While Welk lists on the exchange companies as three different resorts, that gives a somewhat misleading picture. The recreational activities are offered at the different club houses, but they are open to anyone staying in any of the "three" resorts.

Why "three" resorts? Welk San Diego was built in basically three phases.

Phase 1 -- Lawrence Welk Resort Villas
These are serene two bedroom units with a "great room" between. They are spacious and relaxing; there is really something unique about these original units. Most of the buildings are two story, but each unit is all on one floor. They are solidly constructed: I've only stayed on the bottom floor, and I've *never* heard footsteps above me. There are handicap units available which have no stairs at all. TUG members have reported that all these units are being refurbished.

Phase 2 - Villas on the Green
These are built as two bedroom lock-offs. One side is a large one bedroom with a living room, a large patio, a full kitchen and washer and drier. The other side is a small one bedroom, with an insignificant patio, and a partial kitchen (two burners, no oven, tiny dishwasher), and no washer/drier. Having said that, I think the small unit is perfectly adequate for a couple provided you plan ahead for no oven and no clothes washer. These units need some refurbishing, but having seen the latest HOA budget, I'm not at all worried. There's a nice amount set aside for capital improvements. Closest units to the Marketplace where we attended a number of events.

Phase 3 - Mountain Villas
The newest phase, also two bedroom lock-offs. Haven't stayed here, only toured, but they seemed quite nice. The pool at this clubhouse is very attractive -- it's huge and meandering like something you'd see in a magazine ad. Farthest from the Marketplace, WAY up the hill. You might want to walk down, but you'd better be healthy if you're planning to walk back up.

As I said, we couldn't be happier with owning at Welk even though we're in the most "rundown" section. "Rundown" is a relative term -- if you'd seen the first timeshare we owned, you'd call the Villas on the Green an absolute paradise.

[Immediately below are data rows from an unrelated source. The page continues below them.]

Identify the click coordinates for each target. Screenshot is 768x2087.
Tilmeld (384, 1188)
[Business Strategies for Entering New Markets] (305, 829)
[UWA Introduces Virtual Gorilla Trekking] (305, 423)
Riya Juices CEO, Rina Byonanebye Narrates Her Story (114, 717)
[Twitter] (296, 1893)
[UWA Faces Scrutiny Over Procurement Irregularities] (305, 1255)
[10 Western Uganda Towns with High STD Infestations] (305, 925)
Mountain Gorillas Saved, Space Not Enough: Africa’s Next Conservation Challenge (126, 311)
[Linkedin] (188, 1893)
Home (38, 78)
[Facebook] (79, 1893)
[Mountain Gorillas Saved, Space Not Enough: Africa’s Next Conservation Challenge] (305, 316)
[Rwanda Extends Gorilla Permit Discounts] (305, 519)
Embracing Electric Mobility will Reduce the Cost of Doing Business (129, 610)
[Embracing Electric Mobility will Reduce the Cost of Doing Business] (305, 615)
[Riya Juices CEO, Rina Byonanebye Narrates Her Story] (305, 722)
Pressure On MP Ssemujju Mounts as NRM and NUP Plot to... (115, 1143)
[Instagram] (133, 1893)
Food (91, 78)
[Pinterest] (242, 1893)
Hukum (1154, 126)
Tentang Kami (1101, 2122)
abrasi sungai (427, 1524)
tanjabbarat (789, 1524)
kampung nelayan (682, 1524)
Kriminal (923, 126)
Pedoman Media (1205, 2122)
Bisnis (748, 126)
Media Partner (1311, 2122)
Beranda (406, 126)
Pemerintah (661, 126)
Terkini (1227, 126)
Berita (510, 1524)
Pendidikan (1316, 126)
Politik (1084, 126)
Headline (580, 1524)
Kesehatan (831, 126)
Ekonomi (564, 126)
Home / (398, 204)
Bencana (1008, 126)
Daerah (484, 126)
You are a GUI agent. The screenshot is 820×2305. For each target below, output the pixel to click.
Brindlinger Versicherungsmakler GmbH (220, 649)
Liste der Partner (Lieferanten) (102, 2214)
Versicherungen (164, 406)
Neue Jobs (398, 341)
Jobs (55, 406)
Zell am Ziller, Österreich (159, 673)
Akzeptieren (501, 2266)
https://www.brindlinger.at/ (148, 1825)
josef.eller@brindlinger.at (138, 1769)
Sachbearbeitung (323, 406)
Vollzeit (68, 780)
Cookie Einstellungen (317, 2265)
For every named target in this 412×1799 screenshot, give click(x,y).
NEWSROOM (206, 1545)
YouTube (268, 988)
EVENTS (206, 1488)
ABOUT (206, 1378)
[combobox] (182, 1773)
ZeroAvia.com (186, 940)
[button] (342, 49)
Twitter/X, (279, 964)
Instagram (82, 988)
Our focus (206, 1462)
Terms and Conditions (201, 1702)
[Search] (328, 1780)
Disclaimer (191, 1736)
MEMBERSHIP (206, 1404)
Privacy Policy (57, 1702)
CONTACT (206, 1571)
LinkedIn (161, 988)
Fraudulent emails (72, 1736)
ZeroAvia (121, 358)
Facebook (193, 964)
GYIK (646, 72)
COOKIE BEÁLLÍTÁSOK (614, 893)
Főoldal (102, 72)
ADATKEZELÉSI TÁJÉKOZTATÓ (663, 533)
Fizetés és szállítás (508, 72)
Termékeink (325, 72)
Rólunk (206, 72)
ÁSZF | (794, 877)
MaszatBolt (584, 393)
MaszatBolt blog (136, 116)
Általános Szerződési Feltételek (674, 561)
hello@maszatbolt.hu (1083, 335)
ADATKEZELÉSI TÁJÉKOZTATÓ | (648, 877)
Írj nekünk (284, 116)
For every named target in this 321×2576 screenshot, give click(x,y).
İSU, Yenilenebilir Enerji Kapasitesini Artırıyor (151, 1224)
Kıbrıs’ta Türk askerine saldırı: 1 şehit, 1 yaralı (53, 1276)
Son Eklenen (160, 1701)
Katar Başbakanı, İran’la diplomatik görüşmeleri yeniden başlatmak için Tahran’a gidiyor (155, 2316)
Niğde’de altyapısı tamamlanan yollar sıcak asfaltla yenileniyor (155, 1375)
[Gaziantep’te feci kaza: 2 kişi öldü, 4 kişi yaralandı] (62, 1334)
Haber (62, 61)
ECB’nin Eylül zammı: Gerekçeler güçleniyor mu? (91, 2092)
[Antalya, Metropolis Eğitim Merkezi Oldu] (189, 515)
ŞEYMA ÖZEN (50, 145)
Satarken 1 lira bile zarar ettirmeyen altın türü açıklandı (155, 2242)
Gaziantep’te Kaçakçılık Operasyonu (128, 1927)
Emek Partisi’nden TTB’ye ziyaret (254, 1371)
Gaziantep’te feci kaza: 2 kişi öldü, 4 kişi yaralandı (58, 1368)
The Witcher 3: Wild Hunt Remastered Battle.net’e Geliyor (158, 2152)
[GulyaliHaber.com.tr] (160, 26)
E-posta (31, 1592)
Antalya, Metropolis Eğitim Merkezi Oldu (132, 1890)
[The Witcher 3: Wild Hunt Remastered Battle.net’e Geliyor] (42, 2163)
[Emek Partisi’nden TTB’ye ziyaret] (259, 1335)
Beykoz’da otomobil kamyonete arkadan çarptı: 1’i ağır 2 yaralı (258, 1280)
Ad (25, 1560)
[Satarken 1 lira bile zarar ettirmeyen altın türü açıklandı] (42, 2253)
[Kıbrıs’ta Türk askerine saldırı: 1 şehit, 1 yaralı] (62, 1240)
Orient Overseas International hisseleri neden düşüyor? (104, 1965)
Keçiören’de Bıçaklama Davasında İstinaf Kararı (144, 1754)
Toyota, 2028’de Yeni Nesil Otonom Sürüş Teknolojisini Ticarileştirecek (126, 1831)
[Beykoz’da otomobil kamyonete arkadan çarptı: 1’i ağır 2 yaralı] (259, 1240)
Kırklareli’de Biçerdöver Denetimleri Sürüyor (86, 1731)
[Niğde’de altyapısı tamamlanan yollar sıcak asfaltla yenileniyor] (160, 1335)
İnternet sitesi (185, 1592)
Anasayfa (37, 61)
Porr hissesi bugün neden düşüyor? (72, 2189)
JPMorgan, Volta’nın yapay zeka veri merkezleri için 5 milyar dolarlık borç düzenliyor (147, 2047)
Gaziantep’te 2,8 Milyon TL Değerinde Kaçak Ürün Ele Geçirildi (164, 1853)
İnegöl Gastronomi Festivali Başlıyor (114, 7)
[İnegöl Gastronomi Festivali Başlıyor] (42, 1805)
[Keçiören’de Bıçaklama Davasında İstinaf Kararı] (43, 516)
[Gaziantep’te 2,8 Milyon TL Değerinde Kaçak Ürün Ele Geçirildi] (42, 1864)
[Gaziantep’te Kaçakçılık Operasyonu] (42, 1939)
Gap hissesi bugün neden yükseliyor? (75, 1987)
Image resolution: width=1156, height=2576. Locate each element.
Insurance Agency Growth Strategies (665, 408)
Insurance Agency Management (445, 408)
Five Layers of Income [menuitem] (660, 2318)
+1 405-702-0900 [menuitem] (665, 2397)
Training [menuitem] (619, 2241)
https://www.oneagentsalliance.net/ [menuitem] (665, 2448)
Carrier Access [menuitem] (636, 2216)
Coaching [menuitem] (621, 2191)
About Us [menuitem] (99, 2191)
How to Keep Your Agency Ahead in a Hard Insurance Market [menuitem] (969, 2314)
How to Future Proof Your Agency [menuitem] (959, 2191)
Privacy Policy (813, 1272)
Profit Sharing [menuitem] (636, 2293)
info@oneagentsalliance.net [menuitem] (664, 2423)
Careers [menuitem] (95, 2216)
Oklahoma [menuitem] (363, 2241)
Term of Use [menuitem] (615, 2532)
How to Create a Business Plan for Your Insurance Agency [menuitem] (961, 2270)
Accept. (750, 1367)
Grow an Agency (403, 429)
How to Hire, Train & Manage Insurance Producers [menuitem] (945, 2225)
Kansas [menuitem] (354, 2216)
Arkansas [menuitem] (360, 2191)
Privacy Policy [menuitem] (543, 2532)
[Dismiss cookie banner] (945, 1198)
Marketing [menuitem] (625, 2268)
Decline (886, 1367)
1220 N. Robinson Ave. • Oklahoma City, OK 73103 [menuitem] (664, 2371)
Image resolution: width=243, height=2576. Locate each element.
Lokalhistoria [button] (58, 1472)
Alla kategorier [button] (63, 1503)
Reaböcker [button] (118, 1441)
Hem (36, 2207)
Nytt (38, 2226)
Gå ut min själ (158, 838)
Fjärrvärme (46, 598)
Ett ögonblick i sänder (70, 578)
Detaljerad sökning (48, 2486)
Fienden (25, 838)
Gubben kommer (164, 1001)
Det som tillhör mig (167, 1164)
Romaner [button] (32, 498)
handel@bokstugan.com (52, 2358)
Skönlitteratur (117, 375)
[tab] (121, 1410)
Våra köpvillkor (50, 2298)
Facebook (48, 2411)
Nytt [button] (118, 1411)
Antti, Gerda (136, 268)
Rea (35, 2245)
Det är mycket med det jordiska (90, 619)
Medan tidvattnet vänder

If you're exchanging into Welk, I completely agree with Liz: Villas on the Green are the least desirable of the three sections (i.e. resorts). But if you'll be spending your time on the golf course or by the pool, any of the three resorts will give you a fabulous vacation.


----------



## heathpack (Aug 15, 2011)

Thanks everybody.  We'll post back if we pick one up and go visit.

H


----------



## Rent_Share (Aug 15, 2011)

eal said:


> The resort is owned by the Welk family and I am sure they would never consider changing the name!


 
The resort is owned by people who paid developer prices .  . . .


----------



## Jaybee (Aug 22, 2011)

I agree about Welk being delightful. We've owned here for some time, and have never been disappointed.
We're just starting a 5 night stay in the Villas. We're on Melody Hill, and this is the first time we've ever stayed in a downstairs unit. It's a refurbished one, and done very nicely. I love the fact that they've switched to duvet covers, and eliminated the lovely, but VERY heavy bedspreads. (Am I writing my review here?) 
Last year, we got to spend a week at Sirena del Mar in Cabo, and it is really nicely done. 
Looking back at at a couple of negative notes on this thread, I'd be thrilled if I were half as smart and successful as "that fossil". :hysterical:


----------